Myanmar has been in turmoil since the military ousted civilian leader Aung San Suu Kyi on February 1, triggering an uprising that the junta has sought to quell with deadly crackdowns.
According to a local monitoring group, more than 550 people have been killed in the anti-coup unrest, bloodshed that has angered some of Myanmar’s 20 or so ethnic groups and their militias, who control large areas of territory, mostly in border regions.
On April 3, 10 of these rebel groups met virtually to discuss the situation, condemning the junta’s use of live ammunition on protesters.
“The leaders of the military council must be held accountable,” said General Yawd Serk, leader of the rebel Restoration Council of Shan State.
Last week, the junta declared a month-long ceasefire with ethnic armed groups, though exceptions might be made if “security and administrative machinery of the government . . . are encroached on”.
The announcement did not encompass stopping lethal force against anti-coup demonstrations.
But Yawd Serk said the ceasefire required security forces to halt “all violent actions”, including against protesters.
The 10 rebel groups that met online are signatories to a nationwide ceasefire agreement that was brokered by Suu Kyi’s government, which attempted to negotiate an end to the ethnic militias’ decades-long armed struggle for greater autonomy.
But distrust runs deep for the ethnic minorities of Myanmar, and Yawd Serk said the 10 signatories to the nationwide ceasefire would “review” the deal at their meeting.
He said: “I would like to state that the [10 groups] firmly stand with the people who are . . . demanding the end of dictatorship.”
Last week, a UN special envoy on Myanmar warned the Security Council of the risk of civil war and an imminent “bloodbath”.
‘No reason for conflict’
The rebel groups’ meeting comes a week after one of them, the Karen National Union (KNU), seized a military base in eastern Karen state, killing 10 army officers. The junta retaliated with air strikes.
The KNU has been a vocal opponent of the military junta and said it is sheltering hundreds of anti-coup activists.

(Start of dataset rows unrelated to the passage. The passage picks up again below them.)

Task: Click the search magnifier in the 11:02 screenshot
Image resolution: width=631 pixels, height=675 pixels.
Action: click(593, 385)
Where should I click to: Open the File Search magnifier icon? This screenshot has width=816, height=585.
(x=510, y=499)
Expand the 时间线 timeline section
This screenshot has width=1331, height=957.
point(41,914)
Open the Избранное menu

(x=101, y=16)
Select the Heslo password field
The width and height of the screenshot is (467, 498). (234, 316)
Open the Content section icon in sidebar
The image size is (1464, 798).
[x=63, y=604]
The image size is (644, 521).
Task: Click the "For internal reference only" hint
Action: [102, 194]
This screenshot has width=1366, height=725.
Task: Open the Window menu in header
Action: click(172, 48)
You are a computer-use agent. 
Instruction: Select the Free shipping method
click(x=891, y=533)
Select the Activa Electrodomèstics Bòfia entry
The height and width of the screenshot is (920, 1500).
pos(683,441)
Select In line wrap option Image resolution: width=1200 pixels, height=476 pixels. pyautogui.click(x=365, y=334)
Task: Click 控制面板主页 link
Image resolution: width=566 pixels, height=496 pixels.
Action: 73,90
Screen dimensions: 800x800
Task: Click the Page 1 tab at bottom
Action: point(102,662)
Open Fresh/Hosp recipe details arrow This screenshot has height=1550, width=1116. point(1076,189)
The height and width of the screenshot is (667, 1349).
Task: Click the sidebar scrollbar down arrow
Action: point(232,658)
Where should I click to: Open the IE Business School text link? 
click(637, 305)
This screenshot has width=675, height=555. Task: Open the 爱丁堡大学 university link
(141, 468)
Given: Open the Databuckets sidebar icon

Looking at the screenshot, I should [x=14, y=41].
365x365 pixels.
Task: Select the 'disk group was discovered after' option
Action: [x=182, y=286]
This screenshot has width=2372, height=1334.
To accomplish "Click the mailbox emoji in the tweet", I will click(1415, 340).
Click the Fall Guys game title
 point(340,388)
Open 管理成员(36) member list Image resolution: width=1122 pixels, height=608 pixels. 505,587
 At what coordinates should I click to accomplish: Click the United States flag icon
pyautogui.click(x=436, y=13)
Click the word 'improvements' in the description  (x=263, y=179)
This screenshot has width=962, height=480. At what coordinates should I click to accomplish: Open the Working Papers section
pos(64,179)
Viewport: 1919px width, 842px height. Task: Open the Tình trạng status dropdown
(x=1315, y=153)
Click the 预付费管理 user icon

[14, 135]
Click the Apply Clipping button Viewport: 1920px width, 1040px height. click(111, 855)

On April 3, the group condemned the military’s use of “excessive force by engaging in non-stop bombing and air strikes” from March 27 to 30, which have “caused the deaths of many people including children”.
It said: “The air strikes have also led to the further displacement of more than 12,000 people.”
Junta spokesman Zaw Min Tun said the military has only been targeting KNU’s 5th Brigade – which led to the seizure of the military base.